Le Mystère d’iniquité, c’est-à-dire l’Histoire de la papauté. Par quels progrès elle est montée à ce comble, et quelles oppositions les gens de bien lui ont fait de temps en temps. Où sont aussi défendus les droits des empereurs, rois et princes chrétiens contre les assertions des cardinaux Bellarmin et Baronius. {a} Par Philippe de Mornay, {b} chevalier, seigneur du Plessy Marly, etc., conseiller du roi très-chrétien {c} en ses Conseils d’État et privé, capitaine de cinquante hommes d’armes de ses ordonnances, gouverneur de la ville et sénéchaussée de Saumur, et surintendant de ses Maison et Couronne de Navarre. Deuxième édition accrue d’indice et d’apostilles, {d} contient ce paragraphe intitulé Hildebert {e} dépeint Rome (pages 303 vo‑304 ro) :

« Mais sur les entreprises de ces papes, il n’y avait pas aussi faute de gens qui criassent au larron ; Hildebert, évêque du Mans, célèbre en ce temps, en une sienne épître, parlant de la Cour romaine, < écrivait > : Leur propre fonction c’est inferre calumnias, deferre personas, affere minas, auffere substantias, “ c’est d’imposer des calomnies, déférer les personnes, avoir leurs biens par menaces ” ; {f} leur louange est de chercher occupation en leur repos, butin en pleine paix, victoire dans les festins. Employez-les en vos causes, ils les retardent ; non employés, ils les empêchent ; sollicitez-les, ils vous dédaignent ; enrichissez-les, ils vous oublient ; ils achètent les procès, ils vendent leurs intercessions, vous députent des arbitres, leur dictent les jugements prononcés, qu’ils les ont, {g} les renversent, etc. Ils dénient aux clercs la révérence ; aux nobles, l’extraction ; aux supérieurs, la séance ; aux égaux, l’accointance ; à tous, justice. Ils n’aiment aucun genre d’homme, aucun ordre, aucun temps. Au Palais, Scythes ; {h} en la Chambre, vipères ; en festin, bouffons ; en exaction, harpies ; en devis, statues ; {i} en questions, bêtes ; en traités, limaces ; en contrats, banquiers. Pour entendre, ils sont de pierre, pour juger, de bois ; s’il faut brûler, tout feu ; s’il faut pardonner, tout fer ; en amitié, onces, {j} en facéties, ours, en tromperies, renards, en orgueil, taureaux ; s’il faut dévorer, minotaures.
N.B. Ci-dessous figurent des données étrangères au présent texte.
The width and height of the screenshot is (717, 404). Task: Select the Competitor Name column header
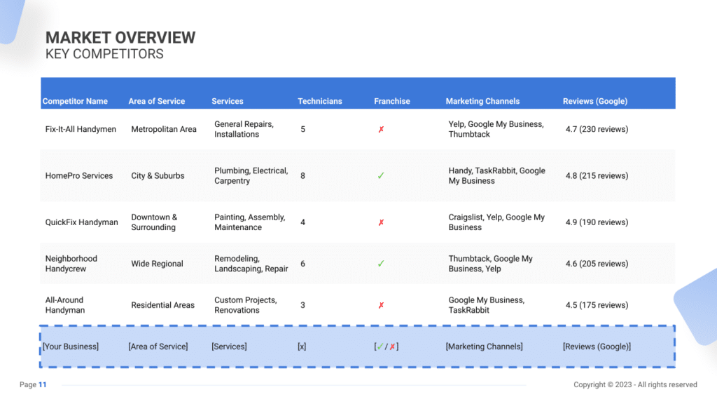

Leurs plus fermes espérances sont aux remuements, et cependant, c’est alors qu’ils tremblent, et de poltronnerie et de conscience. Lions aux conseils, lièvres aux armées, ils craignent la paix de peur qu’on fasse discussion d’eux, la guerre, de peur d’en venir aux mains. Sentent-ils le vent d’une escarcelle rouillée, aussitôt vous apercevez et les yeux d’Argus et les mains de Briarée, et l’esprit d’un Sphinx. {k}

En un<e> autre, < lors>qu’il fut fait archevêque de Tours, il se plaint à Honorius : {l} Qu’on tire tout par appellations {m} à Rome. Nous n’avons point, dit-il, encore ouï deçà les monts, {n} et aussi peu appris des saintes ordonnances, que toutes appellations doivent être reçues à Rome ; que si la nouveauté, peut-être, a mis cela en avant, la censure des évêques va à vau-l’eau, c’<en > est fait de la discipline ecclésiastique. Car y a-t-il ravisseur qui, à la seule menace d’une excommunication, ne soit appelé ? {o} y a-t-il clerc ou prêtre qui n’obéisse à ce refuge, ou croupisse en sa fange ? Et quel moyen restera-t-il plus à l’évêque de punir une désobéissance ? La moindre appellation cassera sa verge, {p} relâchera sa constance, amollira sa sévérité, lui imposant, d’une part, silence, et de l’autre promettant aux coupables impunité. De là regorgeront les sacrilèges, les rapines, les paillardises, les adultères, etc. Le délai de la censure fomentera les maux et les délinquants, par impunité, viendront aux plus profondes iniquités, etc. Et là-dessus, s’étend à lui représenter les anciens canons et règlements de l’Église, concluant, si cela dure, qu’il n’y a évêque qui se puisse acquitter de la charge qui lui est commise en l’Évangile. Bref, il conclut la description qu’il fait de Rome en vers, par ces mots :

Urbs fœlix si vel Dominis urbs illa careret
Vel Dominis esset turpe carere fide.

“ Heureuse ville si elle n’avait point de maîtres, ou si ces maîtres (les papes) avaient honte de n’avoir point de foi. ” » {q}


  1. V. notes [16], lettre 195, pour Roberto Bellarmino, et [6], lettre 119, pour Cesare Baronio, tous deux ardents hérauts de la contre-réforme.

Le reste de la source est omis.